La pena de muerte fue derogada en Chile recién en el año 2001. También es sabido que existen países que aún mantienen esta medida en sus sistemas judiciales. Otro dato interesante que mostró la encuesta es que el rango etario que más se mostró a favor de retomar la pena de muerte fluctúa entre los 41 y 50 años, representando el 81,1% de los encuestados.
Pero, ¿por qué hay personas que ven en la pena de muerte una solución? ¿Qué podemos observar en la historia de la Iglesia y en el Evangelio al respecto?
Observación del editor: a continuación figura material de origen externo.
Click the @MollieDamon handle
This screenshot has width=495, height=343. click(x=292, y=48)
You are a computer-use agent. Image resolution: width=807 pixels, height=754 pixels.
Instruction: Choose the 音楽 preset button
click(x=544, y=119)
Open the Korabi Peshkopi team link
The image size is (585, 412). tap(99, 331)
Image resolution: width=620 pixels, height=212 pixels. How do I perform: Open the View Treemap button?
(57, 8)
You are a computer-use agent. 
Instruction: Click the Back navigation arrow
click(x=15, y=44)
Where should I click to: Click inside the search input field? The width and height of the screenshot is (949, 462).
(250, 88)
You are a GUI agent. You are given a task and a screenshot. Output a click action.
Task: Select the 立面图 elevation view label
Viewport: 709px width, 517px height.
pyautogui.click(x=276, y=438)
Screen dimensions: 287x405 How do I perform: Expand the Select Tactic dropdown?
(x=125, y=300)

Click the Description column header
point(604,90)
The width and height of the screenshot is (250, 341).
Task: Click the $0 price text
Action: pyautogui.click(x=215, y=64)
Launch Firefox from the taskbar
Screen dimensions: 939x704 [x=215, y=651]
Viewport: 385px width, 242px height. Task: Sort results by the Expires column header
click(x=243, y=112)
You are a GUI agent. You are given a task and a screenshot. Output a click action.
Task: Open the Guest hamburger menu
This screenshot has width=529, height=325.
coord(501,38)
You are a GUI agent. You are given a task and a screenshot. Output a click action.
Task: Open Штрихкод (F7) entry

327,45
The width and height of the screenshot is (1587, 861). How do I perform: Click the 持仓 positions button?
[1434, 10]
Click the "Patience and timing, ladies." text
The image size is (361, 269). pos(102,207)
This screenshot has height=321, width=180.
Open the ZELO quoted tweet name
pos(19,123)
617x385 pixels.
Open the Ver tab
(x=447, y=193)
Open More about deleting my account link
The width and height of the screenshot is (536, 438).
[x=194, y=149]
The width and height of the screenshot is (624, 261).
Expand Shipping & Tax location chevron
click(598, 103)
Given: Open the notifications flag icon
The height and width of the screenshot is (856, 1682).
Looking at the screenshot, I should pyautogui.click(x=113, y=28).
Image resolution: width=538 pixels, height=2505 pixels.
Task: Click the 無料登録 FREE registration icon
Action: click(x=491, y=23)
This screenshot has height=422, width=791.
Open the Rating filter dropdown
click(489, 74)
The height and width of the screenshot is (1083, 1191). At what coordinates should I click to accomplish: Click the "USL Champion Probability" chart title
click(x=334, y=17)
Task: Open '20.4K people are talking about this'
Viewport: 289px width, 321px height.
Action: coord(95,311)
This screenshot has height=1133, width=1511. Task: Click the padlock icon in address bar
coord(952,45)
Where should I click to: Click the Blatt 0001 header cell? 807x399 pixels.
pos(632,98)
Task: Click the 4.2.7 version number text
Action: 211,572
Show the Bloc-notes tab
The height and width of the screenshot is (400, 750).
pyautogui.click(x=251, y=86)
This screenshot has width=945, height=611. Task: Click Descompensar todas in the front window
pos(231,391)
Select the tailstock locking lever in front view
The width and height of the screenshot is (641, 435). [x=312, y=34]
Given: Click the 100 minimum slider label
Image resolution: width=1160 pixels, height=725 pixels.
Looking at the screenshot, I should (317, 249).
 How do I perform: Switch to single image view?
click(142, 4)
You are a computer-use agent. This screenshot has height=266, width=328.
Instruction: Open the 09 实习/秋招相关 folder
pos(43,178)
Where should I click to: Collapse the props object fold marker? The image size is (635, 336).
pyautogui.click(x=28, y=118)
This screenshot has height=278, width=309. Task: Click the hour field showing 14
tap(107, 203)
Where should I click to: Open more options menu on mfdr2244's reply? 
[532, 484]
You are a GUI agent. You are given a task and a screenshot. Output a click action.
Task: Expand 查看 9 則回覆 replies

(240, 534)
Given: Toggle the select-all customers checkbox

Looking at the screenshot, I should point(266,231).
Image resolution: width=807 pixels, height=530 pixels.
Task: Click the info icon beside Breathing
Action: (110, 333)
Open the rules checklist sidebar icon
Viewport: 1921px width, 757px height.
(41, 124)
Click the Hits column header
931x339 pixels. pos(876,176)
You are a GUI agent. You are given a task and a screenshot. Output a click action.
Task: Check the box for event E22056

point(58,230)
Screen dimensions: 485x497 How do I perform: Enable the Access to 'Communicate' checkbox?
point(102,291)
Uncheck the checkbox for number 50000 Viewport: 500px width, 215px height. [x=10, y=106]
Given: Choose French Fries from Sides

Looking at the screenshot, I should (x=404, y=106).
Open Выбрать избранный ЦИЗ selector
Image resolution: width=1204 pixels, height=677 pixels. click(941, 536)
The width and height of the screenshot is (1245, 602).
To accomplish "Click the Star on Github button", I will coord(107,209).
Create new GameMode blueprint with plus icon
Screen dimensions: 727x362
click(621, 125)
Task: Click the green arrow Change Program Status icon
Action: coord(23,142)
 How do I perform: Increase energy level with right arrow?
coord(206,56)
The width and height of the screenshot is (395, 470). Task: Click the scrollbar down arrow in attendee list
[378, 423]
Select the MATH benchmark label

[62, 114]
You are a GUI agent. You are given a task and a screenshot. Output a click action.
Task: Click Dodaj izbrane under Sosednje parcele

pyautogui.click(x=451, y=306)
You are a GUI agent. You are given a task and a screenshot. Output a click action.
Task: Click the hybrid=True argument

Frente a las motivaciones para estar a favor quisiera expresar dos ideas generales (sin duda hay más):
1. Un detalle no menor que señala la encuesta Pulso Ciudadano es que la consulta fue realizada durante la semana en que se conocían los detalles del asesinato de la joven Ámbar Cornejo. Menciono este hecho, pues creo firmemente que existe una gran decepción por parte de la población ante los niveles de injusticia que enfrentamos como país. Ser testigos de tanta impunidad por parte de los criminales ha generado un sentimiento que ha pasado del temor a la rabia frente a los crímenes. Esa ira es justamente, según observo, la que provoca en la población muchas veces el deseo de tomar la justicia por sus propias manos, haciendo pagar a los criminales con sus vidas, pues se anhela el máximo sufrimiento para ellos. El problema en este comportamiento es que más que querer hacer justicia, lo que la gente anhela es venganza, e indudablemente no es posible sostener un sistema judicial y la sociedad en general en base a la venganza.
2.
Le segunda motivación tiene que ver más con un peligroso sentimiento de
superioridad moral, denominada la ‘doble moral’, que consiste en tener un alto
estándar moral para juzgar a otros, pero no se juzga con la misma rigurosidad
cuando los condenados son seres queridos y/o cercanos. Este comportamiento es
propio de la cultura occidental, que se grafica, por ejemplo, en el cine hollywoodense,
donde típicamente nos presentan dos bandos claramente marcados. Naturalmente
todos sin excepción nos sentimos identificados con “los buenos”, anhelando el
momento en que “los malos” son destruidos, aniquilados y asesinados. Ese deseo
oculto por querer ver sufrir a los malvados es producto de la doble moral que
nos hace pensar, primero, que tenemos derecho a condenar a los demás y,
segundo, que jamás estaremos en esa situación. Pero dicta la sabiduría popular
que jamás debemos escupir al cielo.
Ahora
bien, si observamos la historia de la Iglesia cristiana, vemos cómo los
primeros cristianos fueron víctimas del asesinato sistematizado por parte del
Imperio. Por lo mismo, no es de extrañar que ya en los primeros siglos hubiera
posturas en contra de la pena de muerte. Uno de ellos fue el obispo Cipriano de
Cartago, que jugando con la ironía señalaba: «Al homicidio se lo considera un
crimen cuando se comete privadamente, más se lo llama virtud cuando se ejecuta
en nombre del Estado». También el apologista Lactancio fue otro pensador que se
refirió al tema, diciendo: “No hay diferencia entre matar a alguien con la
espada y matarlo con la palabra… no hay que hacer ninguna distinción: siempre
será crimen matar a un hombre.” Esta postura contraria a la pena de muerte
responde a la visión cristiano-antropológica, que considera el hombre como un
animal sacrosanctum (sagrado e inviolable), no por virtud propia, sino porque
en él reside la imagen de Dios.
Esta
es la clave y principal defensa bíblica y teológica contra la pena de muerte.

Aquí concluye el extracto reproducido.